# ASSIGNED TASK
Copy out, exactly, the first line of the entries below and every line after it through the one containing "Uncheck the start".
### EXERCISE DATA ###
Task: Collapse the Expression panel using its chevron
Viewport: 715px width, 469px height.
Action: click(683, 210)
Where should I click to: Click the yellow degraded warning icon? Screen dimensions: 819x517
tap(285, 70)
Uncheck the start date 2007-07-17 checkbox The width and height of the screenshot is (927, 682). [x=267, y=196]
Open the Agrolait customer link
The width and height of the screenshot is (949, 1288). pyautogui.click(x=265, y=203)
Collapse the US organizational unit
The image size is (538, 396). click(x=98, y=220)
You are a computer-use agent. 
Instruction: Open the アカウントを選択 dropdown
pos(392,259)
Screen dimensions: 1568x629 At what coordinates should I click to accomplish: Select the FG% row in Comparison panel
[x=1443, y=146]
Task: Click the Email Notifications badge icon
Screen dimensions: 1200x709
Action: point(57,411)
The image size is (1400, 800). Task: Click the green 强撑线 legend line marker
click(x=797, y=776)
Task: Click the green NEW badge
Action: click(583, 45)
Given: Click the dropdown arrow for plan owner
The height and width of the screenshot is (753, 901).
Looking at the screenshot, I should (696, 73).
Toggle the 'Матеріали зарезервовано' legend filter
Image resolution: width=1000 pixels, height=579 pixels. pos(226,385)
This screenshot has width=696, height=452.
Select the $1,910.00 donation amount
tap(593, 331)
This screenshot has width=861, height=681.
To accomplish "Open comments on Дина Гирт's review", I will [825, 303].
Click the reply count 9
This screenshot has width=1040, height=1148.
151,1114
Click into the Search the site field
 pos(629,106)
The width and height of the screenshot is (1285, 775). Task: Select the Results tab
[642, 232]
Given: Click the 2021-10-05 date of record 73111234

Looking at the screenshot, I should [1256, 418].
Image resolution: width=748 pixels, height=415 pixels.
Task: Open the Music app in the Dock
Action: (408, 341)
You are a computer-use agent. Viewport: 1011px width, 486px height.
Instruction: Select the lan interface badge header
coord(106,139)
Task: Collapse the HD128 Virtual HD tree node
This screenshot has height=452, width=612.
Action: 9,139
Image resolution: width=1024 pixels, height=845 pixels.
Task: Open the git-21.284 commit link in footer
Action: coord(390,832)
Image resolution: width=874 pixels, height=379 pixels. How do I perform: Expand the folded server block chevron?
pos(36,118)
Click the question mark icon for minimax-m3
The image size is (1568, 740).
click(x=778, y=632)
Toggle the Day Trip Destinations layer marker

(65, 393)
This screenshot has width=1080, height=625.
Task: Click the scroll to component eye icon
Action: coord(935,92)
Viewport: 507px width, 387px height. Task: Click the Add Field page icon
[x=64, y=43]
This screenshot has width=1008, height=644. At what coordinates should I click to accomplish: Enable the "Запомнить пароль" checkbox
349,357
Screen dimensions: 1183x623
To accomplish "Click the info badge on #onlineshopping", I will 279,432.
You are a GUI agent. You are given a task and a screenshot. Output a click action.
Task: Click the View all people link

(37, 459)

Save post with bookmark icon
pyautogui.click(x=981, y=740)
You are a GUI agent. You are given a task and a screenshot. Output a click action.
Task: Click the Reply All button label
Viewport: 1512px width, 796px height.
###
# WRITTEN RESPONSE
Task: Collapse the Expression panel using its chevron
Viewport: 715px width, 469px height.
Action: click(683, 210)
Where should I click to: Click the yellow degraded warning icon? Screen dimensions: 819x517
tap(285, 70)
Uncheck the start date 2007-07-17 checkbox The width and height of the screenshot is (927, 682). [x=267, y=196]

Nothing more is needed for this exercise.